まず、 本来の支払い予定日、つまりクレジットカードなら毎月決まった銀行引き落とし日から3ヶ月間支払いが遅れた時点で事故扱いとなり、事故情報が登録される。 事故情報は登録されてから5年間は消えない。

そしてこの事故情報は踏倒したまま5年が経過するとキレイに抹消され、再びクレジットカードを作れるようになる。
ただし、踏倒したクレジットカード会社からは一生カードを作ることはできない。個人信用情報からは記録が消えても、会社の顧客情報には記録が残り続けるからだ。

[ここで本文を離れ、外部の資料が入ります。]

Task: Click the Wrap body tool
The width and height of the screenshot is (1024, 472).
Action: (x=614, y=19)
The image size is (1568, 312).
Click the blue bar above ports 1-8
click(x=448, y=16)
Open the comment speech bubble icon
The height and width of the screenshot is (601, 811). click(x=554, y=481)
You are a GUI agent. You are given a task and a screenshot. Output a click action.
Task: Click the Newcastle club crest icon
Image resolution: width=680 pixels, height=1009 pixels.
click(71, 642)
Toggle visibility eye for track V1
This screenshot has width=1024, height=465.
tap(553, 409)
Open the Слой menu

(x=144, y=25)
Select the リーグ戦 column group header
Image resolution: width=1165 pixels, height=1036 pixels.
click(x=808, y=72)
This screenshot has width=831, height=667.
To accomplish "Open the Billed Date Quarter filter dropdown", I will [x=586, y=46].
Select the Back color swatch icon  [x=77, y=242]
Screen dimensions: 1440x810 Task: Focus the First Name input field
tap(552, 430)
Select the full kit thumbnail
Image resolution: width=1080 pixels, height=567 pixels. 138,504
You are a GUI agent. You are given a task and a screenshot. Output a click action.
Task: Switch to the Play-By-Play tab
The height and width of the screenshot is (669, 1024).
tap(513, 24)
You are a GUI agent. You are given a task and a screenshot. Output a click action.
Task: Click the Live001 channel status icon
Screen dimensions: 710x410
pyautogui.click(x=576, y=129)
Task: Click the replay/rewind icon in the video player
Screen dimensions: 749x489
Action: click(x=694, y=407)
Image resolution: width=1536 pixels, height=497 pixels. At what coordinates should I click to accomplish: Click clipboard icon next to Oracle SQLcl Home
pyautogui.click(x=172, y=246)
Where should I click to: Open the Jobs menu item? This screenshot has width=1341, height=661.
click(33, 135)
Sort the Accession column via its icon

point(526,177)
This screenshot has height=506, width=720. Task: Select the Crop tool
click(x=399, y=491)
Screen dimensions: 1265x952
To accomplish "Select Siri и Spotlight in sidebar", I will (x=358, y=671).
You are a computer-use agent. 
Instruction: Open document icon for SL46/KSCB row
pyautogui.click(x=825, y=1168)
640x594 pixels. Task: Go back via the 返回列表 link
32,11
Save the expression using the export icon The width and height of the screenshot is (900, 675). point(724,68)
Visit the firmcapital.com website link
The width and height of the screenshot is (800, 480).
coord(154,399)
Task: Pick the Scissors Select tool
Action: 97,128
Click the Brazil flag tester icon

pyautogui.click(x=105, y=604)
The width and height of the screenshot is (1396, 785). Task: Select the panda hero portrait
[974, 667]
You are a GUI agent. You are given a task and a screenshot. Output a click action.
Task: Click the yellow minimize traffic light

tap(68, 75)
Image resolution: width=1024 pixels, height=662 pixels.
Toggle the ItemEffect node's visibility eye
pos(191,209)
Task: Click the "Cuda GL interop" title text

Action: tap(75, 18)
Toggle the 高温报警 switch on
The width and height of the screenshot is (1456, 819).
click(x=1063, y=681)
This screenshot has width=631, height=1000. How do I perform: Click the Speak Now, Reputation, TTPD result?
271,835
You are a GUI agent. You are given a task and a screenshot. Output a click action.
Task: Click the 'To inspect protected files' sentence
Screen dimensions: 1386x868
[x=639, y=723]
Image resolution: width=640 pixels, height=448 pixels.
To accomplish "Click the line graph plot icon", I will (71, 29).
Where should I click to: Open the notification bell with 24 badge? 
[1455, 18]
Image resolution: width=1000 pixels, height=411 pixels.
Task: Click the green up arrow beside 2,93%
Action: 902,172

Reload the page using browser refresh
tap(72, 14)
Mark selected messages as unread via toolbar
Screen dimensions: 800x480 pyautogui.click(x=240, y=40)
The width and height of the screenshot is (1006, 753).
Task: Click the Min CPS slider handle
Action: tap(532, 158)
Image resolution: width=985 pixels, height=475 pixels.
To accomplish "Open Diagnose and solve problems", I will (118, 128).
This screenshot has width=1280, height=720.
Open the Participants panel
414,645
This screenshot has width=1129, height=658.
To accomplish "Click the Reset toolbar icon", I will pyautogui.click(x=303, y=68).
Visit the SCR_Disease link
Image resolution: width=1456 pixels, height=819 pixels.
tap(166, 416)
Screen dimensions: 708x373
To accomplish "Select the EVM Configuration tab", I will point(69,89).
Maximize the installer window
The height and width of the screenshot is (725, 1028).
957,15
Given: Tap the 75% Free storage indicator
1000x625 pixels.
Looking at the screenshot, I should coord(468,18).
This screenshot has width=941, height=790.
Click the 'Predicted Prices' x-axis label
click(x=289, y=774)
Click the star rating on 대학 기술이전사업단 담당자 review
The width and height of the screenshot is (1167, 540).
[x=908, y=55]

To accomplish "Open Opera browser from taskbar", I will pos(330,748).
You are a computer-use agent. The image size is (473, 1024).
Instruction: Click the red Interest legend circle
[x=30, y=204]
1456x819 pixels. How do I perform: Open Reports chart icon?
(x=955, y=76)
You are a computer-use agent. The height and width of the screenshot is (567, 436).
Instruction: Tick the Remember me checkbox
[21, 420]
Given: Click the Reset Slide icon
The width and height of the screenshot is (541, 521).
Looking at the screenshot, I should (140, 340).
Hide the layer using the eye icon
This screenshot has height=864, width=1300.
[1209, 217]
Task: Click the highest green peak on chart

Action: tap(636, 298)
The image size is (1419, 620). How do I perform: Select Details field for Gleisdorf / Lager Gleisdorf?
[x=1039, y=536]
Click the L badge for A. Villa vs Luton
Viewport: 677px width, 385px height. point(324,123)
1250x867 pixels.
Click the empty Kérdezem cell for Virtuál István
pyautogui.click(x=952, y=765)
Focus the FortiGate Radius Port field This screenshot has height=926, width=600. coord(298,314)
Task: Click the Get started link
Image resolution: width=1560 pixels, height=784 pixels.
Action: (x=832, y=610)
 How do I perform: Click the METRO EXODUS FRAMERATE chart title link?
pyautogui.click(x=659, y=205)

なお、CICでは2004年8月以降に登録された新しい債権(この期日以降に作ったカード、組んだ ローン、行ったキャッシング)に関しては、延滞が発生した場合にその延滞が解消しない限り、 一生事故情報が消えなくなるという厳しい措置を講じるようになった。
※それ以前に登録されている債権に関しては延滞発生日から5年で事故情報は抹消される

◆自己破産は最低7年間消えない

自己破産、失踪宣告、民事再生手続きを受けたユーザーは事故情報が、7年間消えない。特に消費者金融では自己破産を重く見る傾向にあるため、全情連とテラネットでは10年間消えない。

クレジットカード利用代金の銀行引き落としが遅れたが、ペナルティは?

たまたま銀行口座への入金が遅れてしまっただけで、その後すぐに支払いがなされれば、事故情報にはならない
これが3ヶ月以上の遅延となった場合に初めて事故情報として信用機関に記録がされる。

ただし、これはあくまで信用機関に情報が残らないというだけで、クレジットカード会社が顧客情報として記録を残している場合は多分にある。毎月2ヶ月遅れで支払いを続けても信用機関的には真っ白だ。ただし、カード会社的としてはそんな顧客が信用できるだろうか。

そもそも、本来の支払い期日までに支払いを行うことがカード利用規約であるので、「2~3日遅れるくらいなら・・・」と安易には考えないほうがいい。カード会社によっては延滞に対して利用停止や利用制限を課すところもある。

事故になった後に支払いをすると消えるのか?

事故後に延滞金を支払って完済することを「延滞解消」と言う。延滞解消後も延滞した事実や完済した事実は一定期間、記録として残る。

この間も事故と同じ扱いを受け、クレジットカードの審査は通らない。全情連、CCB、テラネットでは延滞解消から1年、CIC、全銀協では5年保存される。

自己破産をすると家族や親戚のカード審査に影響するのか?

家族や親戚など身内が過去に自己破産を経験していたり、事故情報が信用機関に掲載されブラックな状況にある場合、自分のカード審査にも悪影響があるという話を良く聞く。

これは根も葉もないウソである。

個人信用情報機関は唯一、警察が刑事事件の容疑者の身辺を調べる時のみ情報を提供する。たとえば、就職時の身辺調査に使われることもない。
また、個人信用情報はあくまでも個人のもであって、家族や兄弟、親戚のクレジットに影響することはない。

ただし、主婦や学生がクレジットカードを申込む場合は審査対象が配偶者・親になりますので、その際には影響する。

クレジットカードは絶対に作れないのか?

事故情報があれば99%審査は通りませんのでクレジットカードを作ることはできない。

ただし、全情連・テラネットにさえ事故情報が無ければ、消費者金融が発行しているクレジットカードは審査が通る可能性が高くなる。

これは消費者金融が審査を行う際には他の信用情報機関の情報を見ないという特性からこのような奇跡が起きるものだ。